Technical information
- Licensing authority: FCC
- Facility ID: 183302
- Class: A
- ERP: 2,000 watts
- HAAT: 171 meters (561 ft)
- Transmitter coordinates: 35°11′36″N 118°43′10″W﻿ / ﻿35.19333°N 118.71944°W

Links
- Public license information: Public file; LMS;
- Webcast: Listen live
- Website: bull973.com

= KRJK =

American radio station

KRJK (97.3 FM, "The Bull 97.3") is a radio station licensed to Lamont, California, United States. The station is owned by Buck Owens Broadcasting (which is controlled by the estate of Buck Owens) via Buck Owens Production Company, Inc.

==History==
In October 2009, Owens One Company, Inc., applied to the Federal Communications Commission (FCC) for a construction permit for a new broadcast radio station. The FCC granted this permit on May 5, 2010, with a scheduled expiration date of May 5, 2013. The new station was assigned call sign "KRJK" on September 20, 2011. The station began broadcast operations at 3 p.m. on September 29, 2011, carrying the small-market broadcast of Jack FM. It received its broadcast license on October 25, 2011.

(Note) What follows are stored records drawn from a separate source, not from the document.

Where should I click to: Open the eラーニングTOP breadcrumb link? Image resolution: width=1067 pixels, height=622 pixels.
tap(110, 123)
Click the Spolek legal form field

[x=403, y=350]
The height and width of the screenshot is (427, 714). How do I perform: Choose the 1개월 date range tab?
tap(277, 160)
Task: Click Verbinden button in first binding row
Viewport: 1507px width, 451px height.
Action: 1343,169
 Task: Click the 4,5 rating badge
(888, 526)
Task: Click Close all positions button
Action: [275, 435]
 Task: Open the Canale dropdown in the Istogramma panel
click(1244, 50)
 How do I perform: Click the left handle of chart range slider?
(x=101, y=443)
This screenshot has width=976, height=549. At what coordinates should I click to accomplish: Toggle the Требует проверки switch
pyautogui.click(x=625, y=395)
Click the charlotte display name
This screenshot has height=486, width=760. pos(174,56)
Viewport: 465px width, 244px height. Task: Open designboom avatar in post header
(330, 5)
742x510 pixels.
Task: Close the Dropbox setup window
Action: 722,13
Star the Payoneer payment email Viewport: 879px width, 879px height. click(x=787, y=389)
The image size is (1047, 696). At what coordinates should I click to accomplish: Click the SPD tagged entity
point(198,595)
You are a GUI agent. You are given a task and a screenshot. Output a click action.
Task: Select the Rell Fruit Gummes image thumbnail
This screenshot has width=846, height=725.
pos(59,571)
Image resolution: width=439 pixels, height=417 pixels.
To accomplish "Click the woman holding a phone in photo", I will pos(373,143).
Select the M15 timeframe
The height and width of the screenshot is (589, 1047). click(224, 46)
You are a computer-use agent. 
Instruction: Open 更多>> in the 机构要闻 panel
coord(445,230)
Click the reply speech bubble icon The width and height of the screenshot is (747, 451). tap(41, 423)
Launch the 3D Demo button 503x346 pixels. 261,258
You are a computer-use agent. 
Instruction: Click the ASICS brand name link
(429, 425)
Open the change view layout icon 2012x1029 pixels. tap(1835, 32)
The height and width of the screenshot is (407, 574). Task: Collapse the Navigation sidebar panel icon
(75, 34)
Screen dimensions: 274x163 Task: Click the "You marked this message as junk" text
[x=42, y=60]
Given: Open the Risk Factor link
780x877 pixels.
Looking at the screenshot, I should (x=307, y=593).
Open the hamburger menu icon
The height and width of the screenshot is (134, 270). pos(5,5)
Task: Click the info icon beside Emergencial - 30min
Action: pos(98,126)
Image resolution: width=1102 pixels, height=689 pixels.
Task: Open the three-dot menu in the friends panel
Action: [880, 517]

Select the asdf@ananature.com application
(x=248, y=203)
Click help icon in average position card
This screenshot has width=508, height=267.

On October 14, 2016, at Noon, KRJK flipped to country as "97.3 The Bull" (Now "The Bull 97.3" As Of 2022). The new format joins KUZZ/KUZZ-FM and KCWR in the Owens cluster and gives the company a monopoly on country music in the market, more than likely preventing a competitor from coming in to replace KVMX, which had flipped to Spanish ranchera music that July. KRJK will add the syndicated Bobby Bones Show for mornings starting Monday, October 17. Bones had also been carried by KVMX prior to its format change. KUZZ weekender Toni Marie will host middays, while KUZZ PD Brent Michaels adds those duties for the Bull as well. On September 29, 2017 Broadcast personality and Stand Comedian Keith Jones joined the Radio Announcer rotation working weekends and fill-ins for Middays with Toni Marie.